## Requirement
Among the records below, find the lines that contain "agent" and copy each of them.

(Beginning of Dataset records)

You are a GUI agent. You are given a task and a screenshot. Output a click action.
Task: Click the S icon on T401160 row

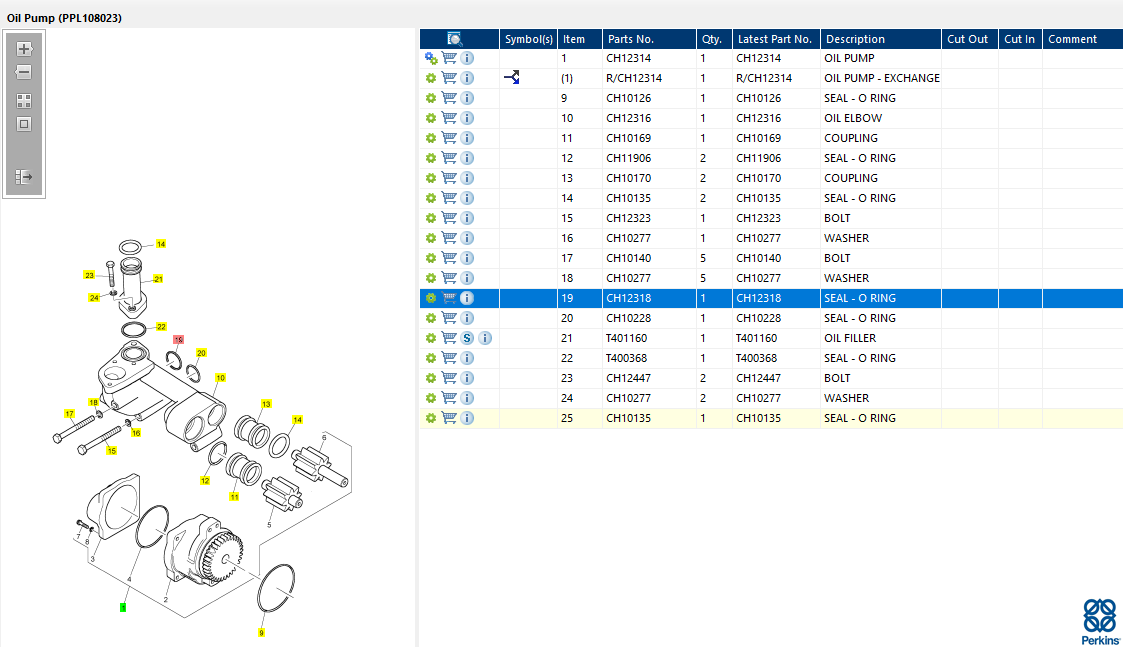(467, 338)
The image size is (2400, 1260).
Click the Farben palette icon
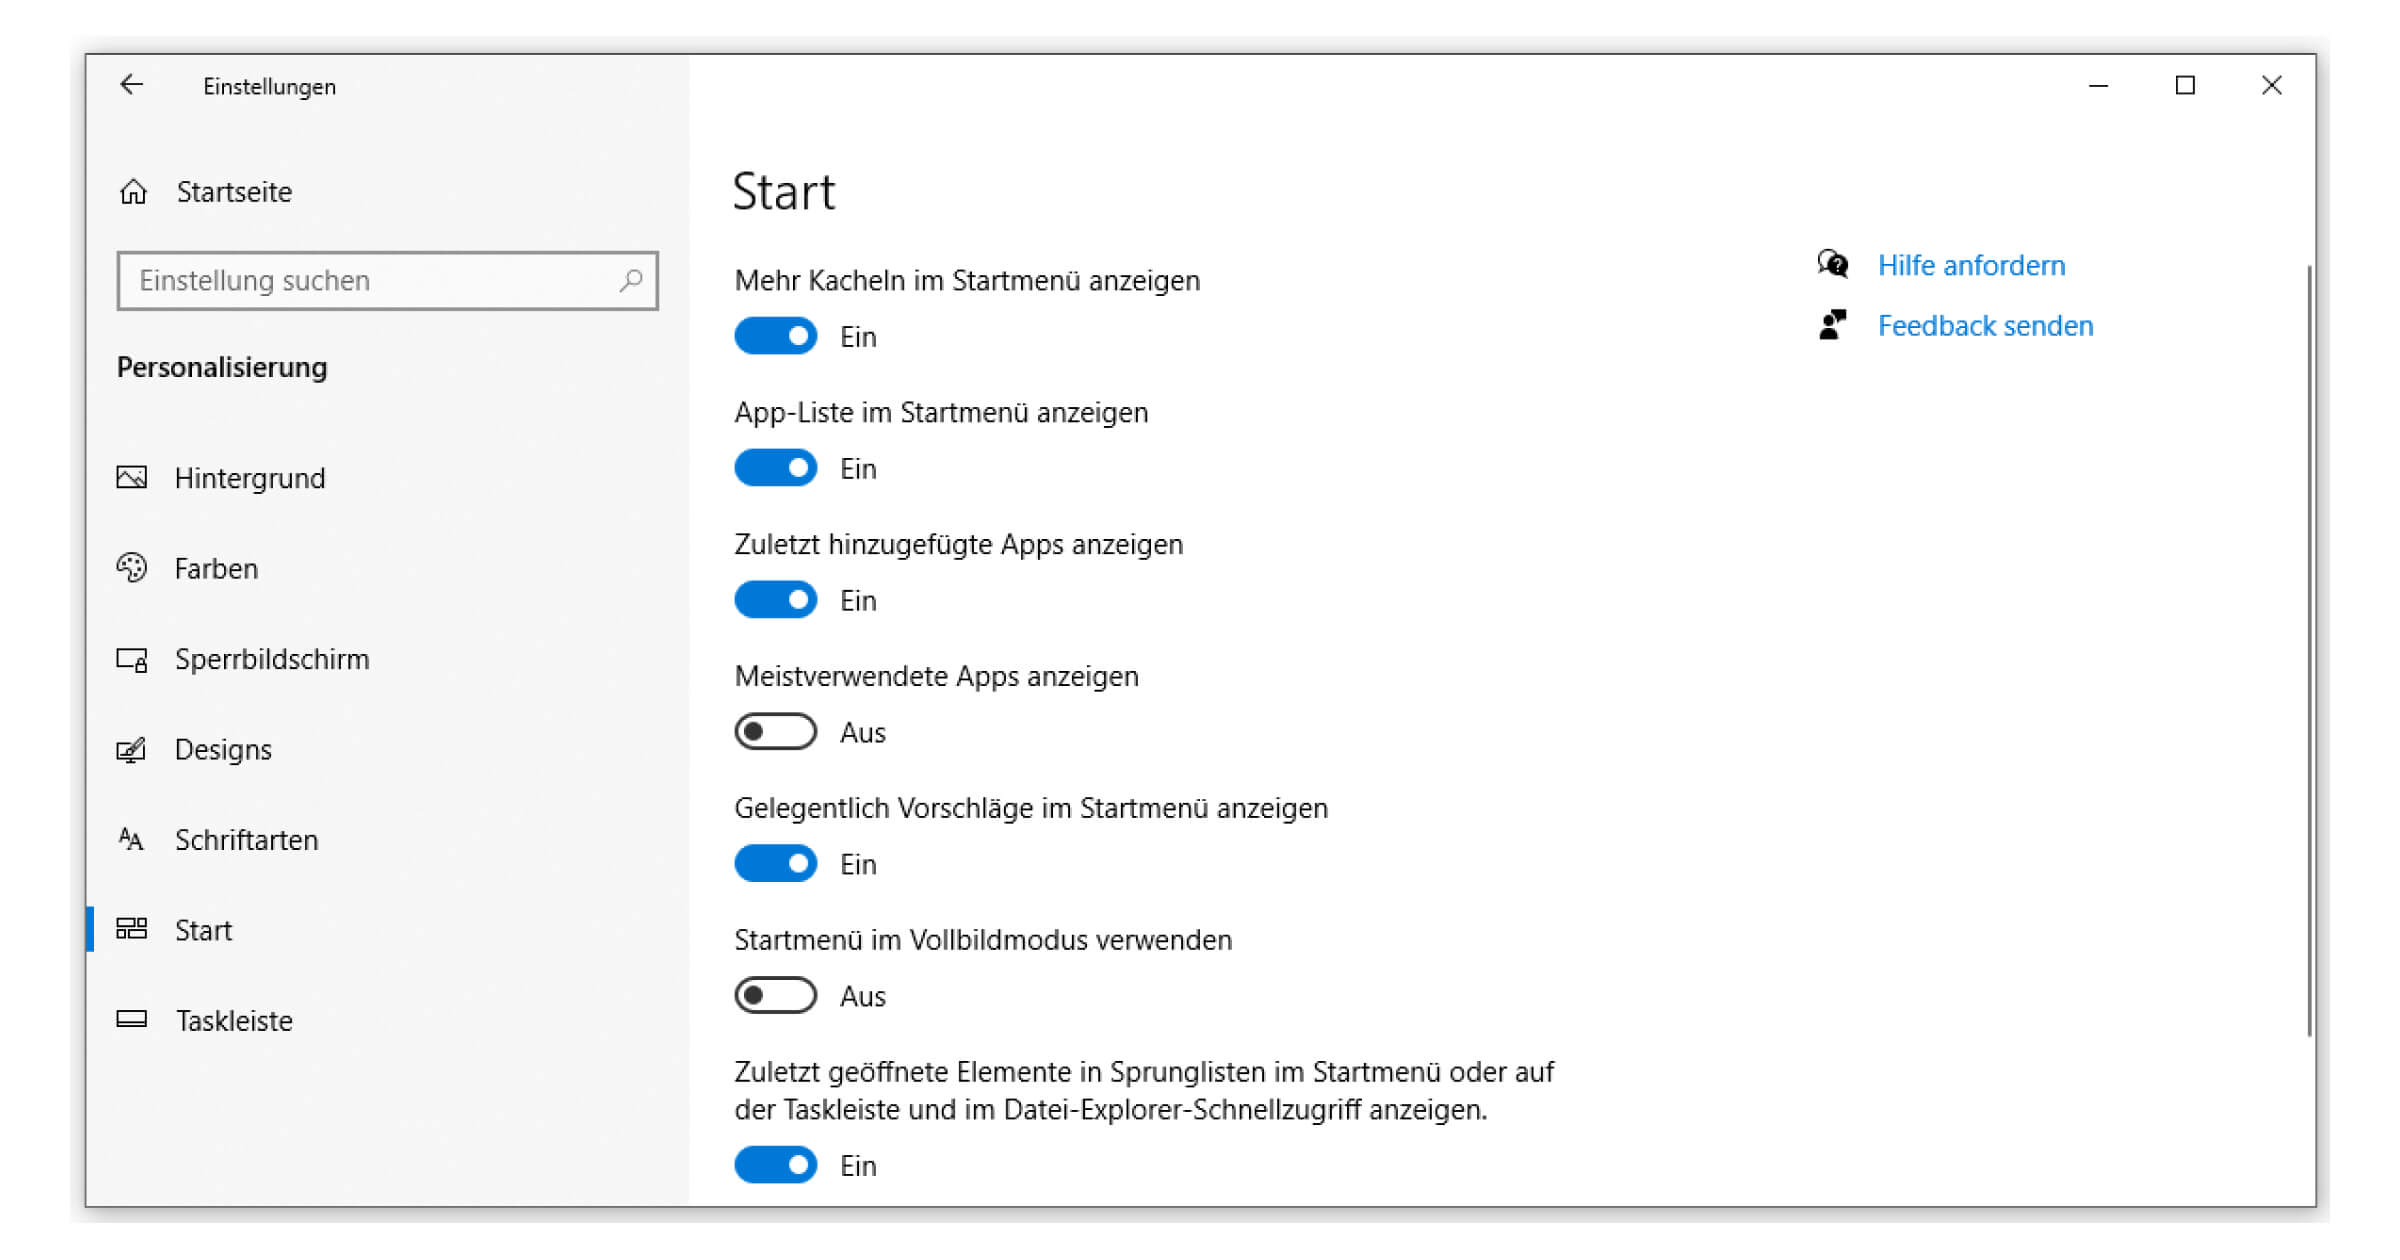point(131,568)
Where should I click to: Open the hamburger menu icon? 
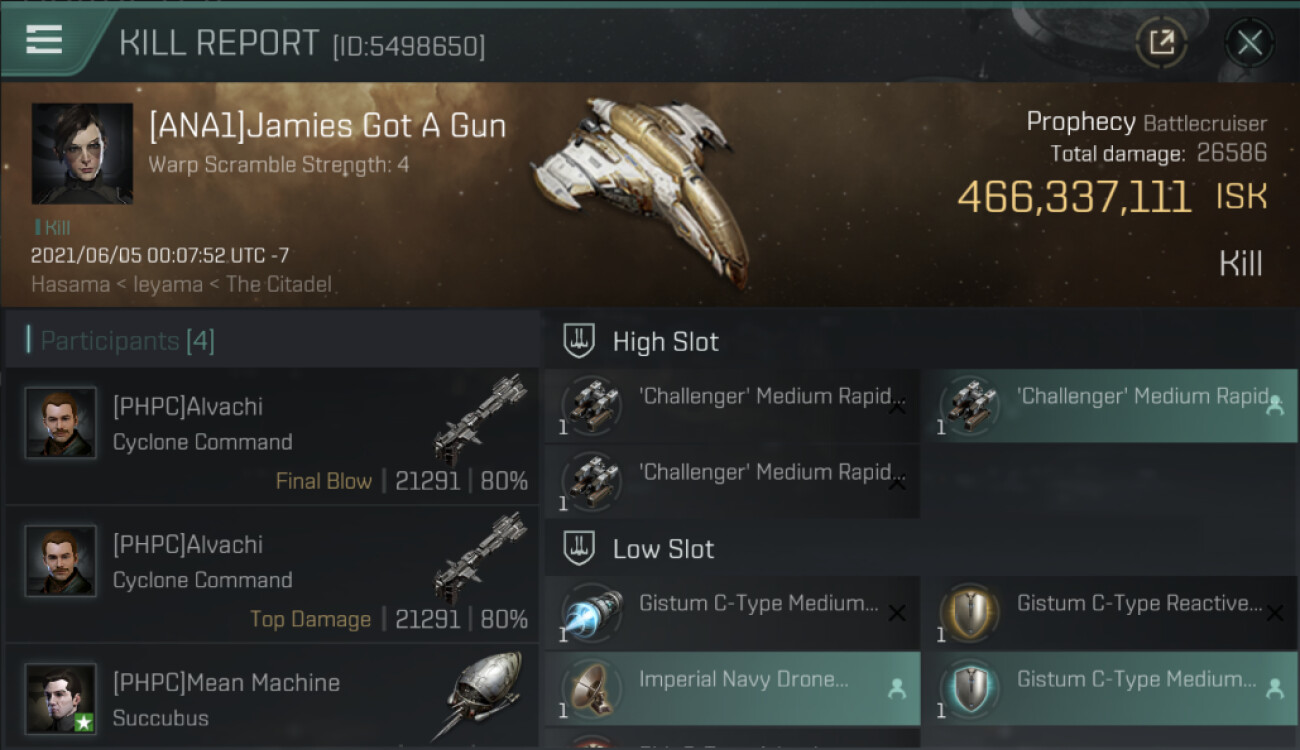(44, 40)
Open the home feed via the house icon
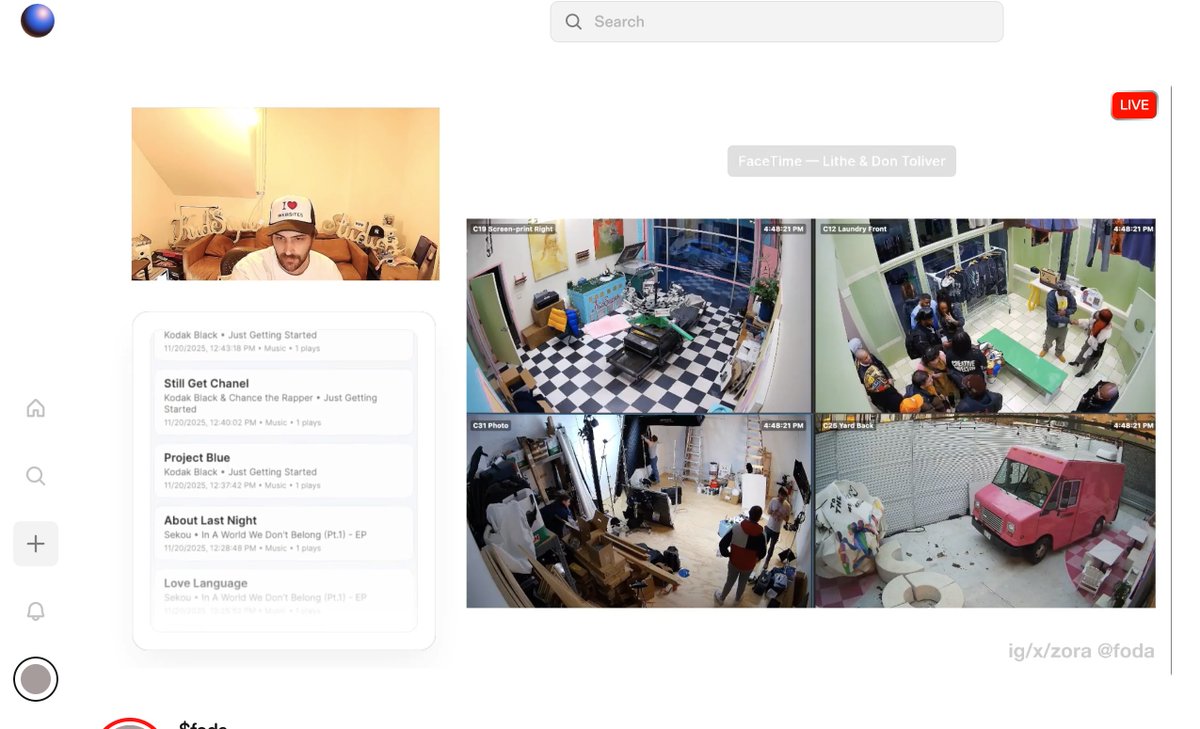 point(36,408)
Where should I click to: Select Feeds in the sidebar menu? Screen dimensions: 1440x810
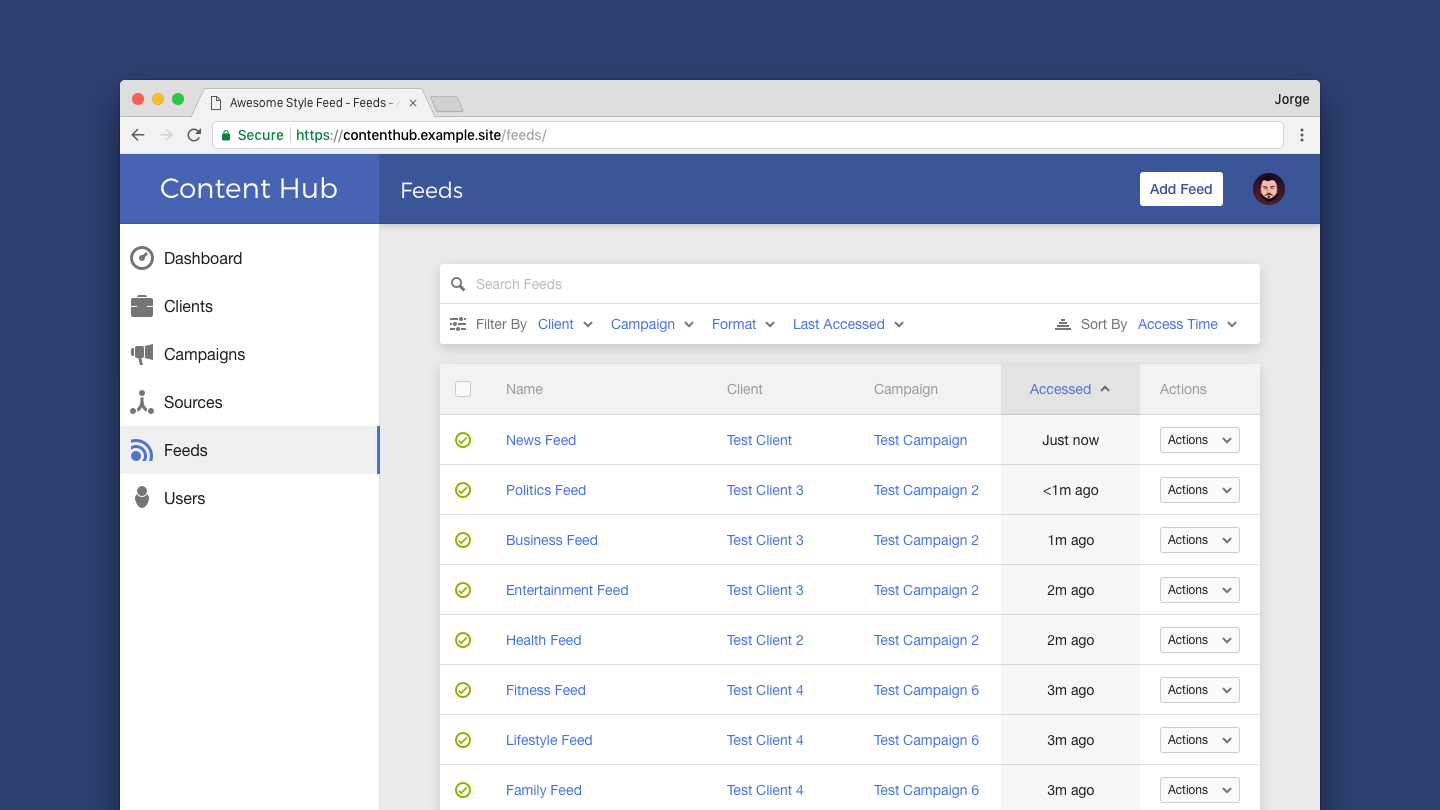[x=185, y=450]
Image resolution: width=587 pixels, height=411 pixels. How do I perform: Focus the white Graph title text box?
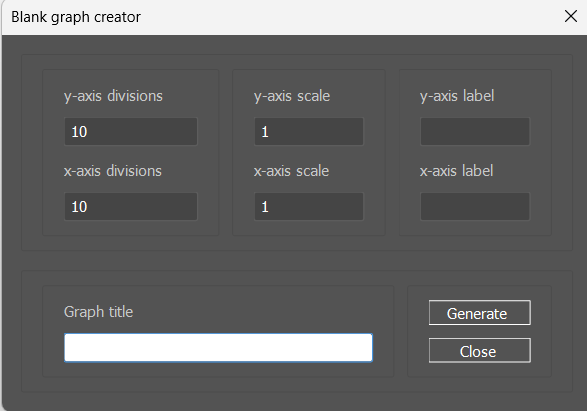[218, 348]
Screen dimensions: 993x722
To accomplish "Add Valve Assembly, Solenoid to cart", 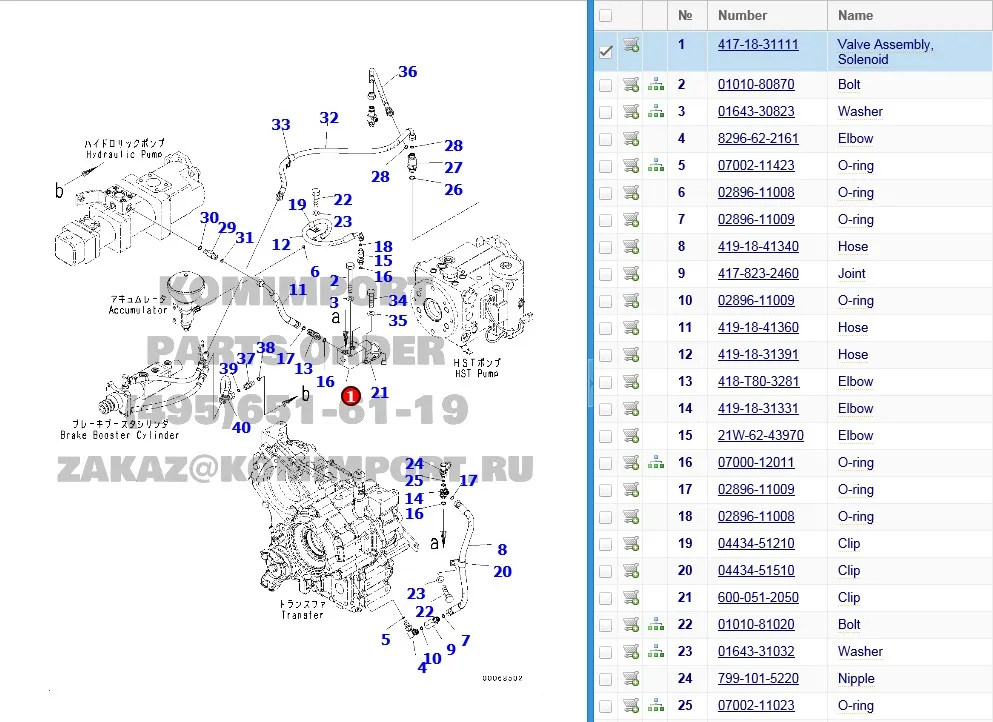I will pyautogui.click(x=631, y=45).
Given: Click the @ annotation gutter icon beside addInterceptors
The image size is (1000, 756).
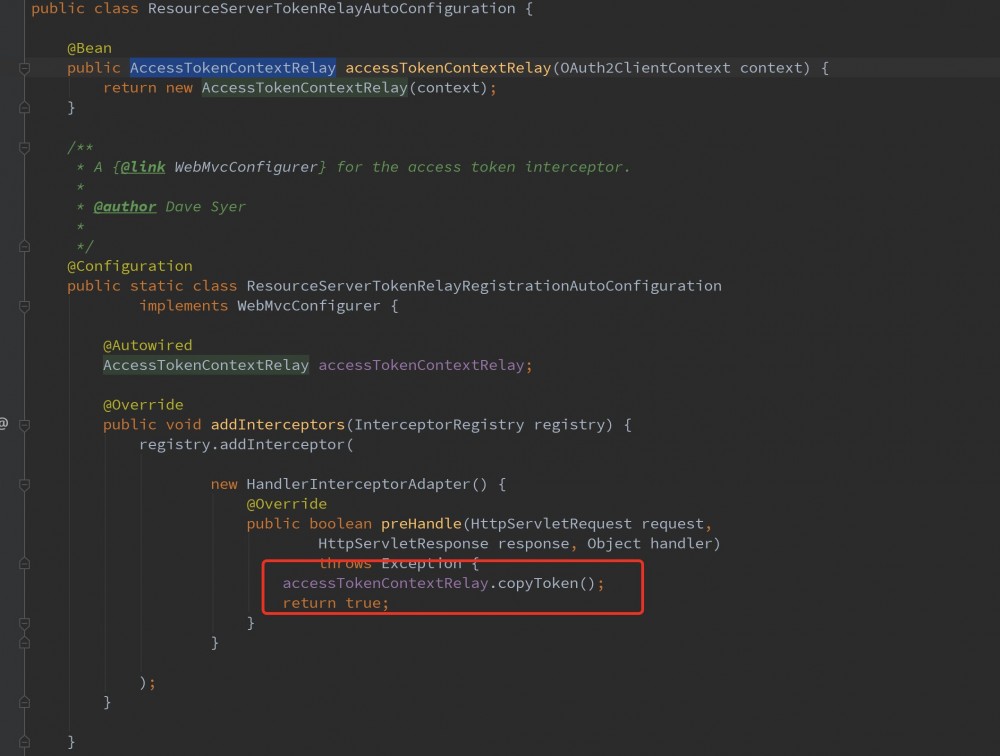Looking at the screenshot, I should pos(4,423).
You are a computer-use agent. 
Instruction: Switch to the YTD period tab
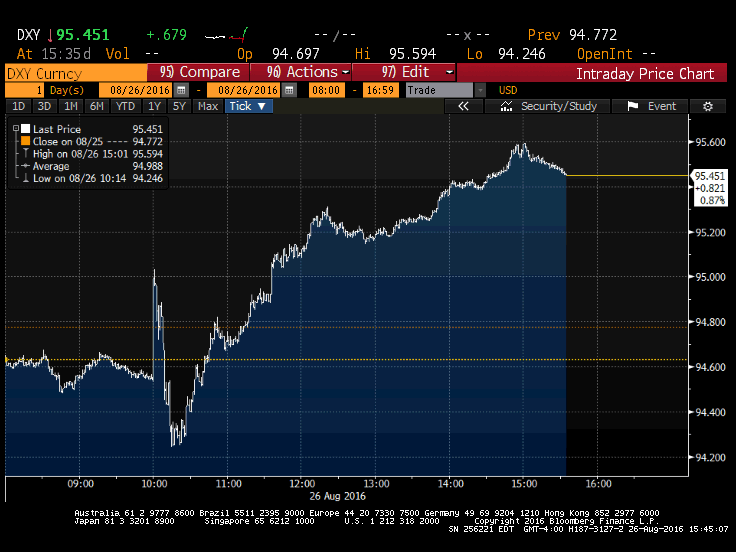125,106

(End of Dataset records)

## Exercise output
You are a GUI agent. You are given a task and a screenshot. Output a click action.
You are a computer-use agent. 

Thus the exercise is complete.